Nieuws /
Vlaamse schrijver Jef Geeraerts overleden
Jef Geeraerts verbleef in het universiteitsziekenhuis in Gent. Daar overleed hij aan een hartaanval, zo heeft zijn dochter Ilse volgens de krant Het Laatste Nieuws vanmiddag laten weten. Een week geleden gaf Geeraerts nog een interview aan het magazine Humo, waarin hij zei dat het enige wat hem nu nog restte de dood was. ''Nu rest mij alleen nog de dood. Je kan niet blijven leven, hé, de datum nadert'', zei hij.
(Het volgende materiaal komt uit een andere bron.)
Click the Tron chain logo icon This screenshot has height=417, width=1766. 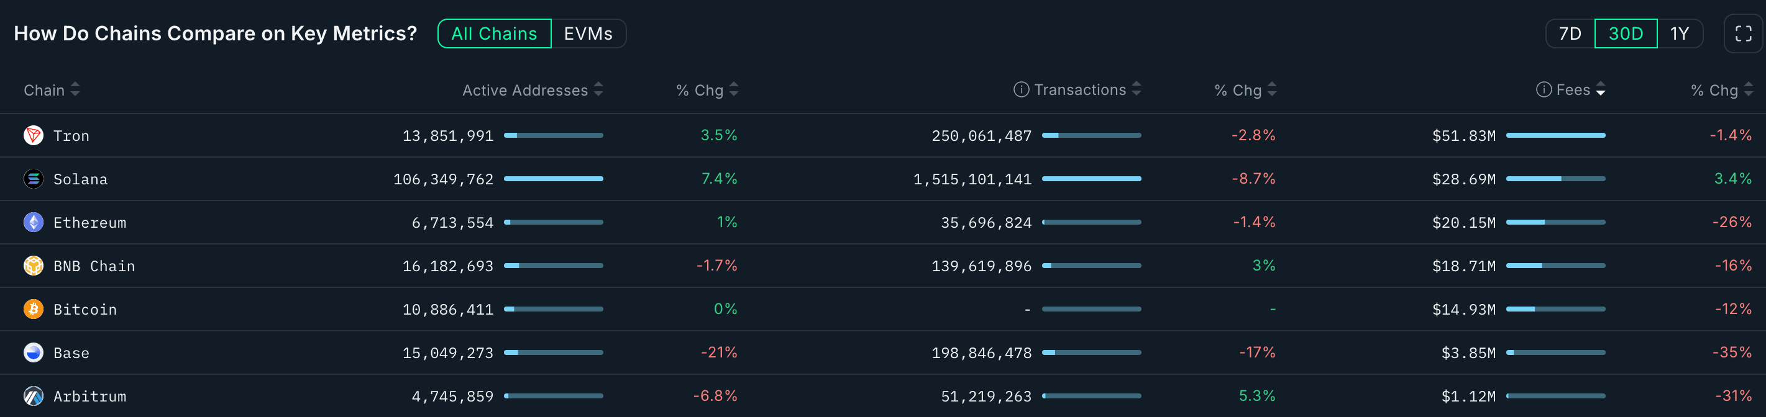coord(33,136)
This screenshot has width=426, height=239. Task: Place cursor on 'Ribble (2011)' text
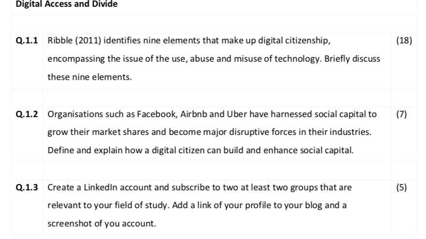tap(74, 40)
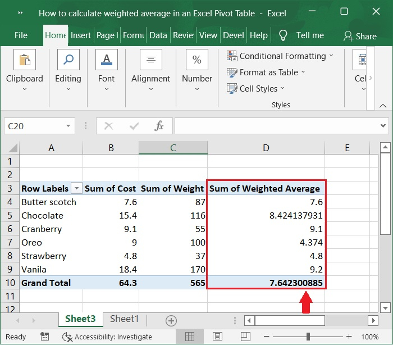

Geeraerts werd op 23 februari 1930 geboren in Antwerpen. In de jaren vijftig trok hij zoals zo vele jonge, ambitieuze Belgen naar de toenmalige kolonie Congo, op zoek naar een groots en meeslepend leven. De jonge koloniale ambtenaar Geeraerts werd een echte 'broussard': hij woonde en werkte in het oerwoud, in de buurt van Bumba, een stad aan de Congostroom in de Evenaarsprovincie. Als chef de région stond hij in voor het onderhoud van de wegen, het innen van de belastingen, de rechtspraak, de controle op de landbouw.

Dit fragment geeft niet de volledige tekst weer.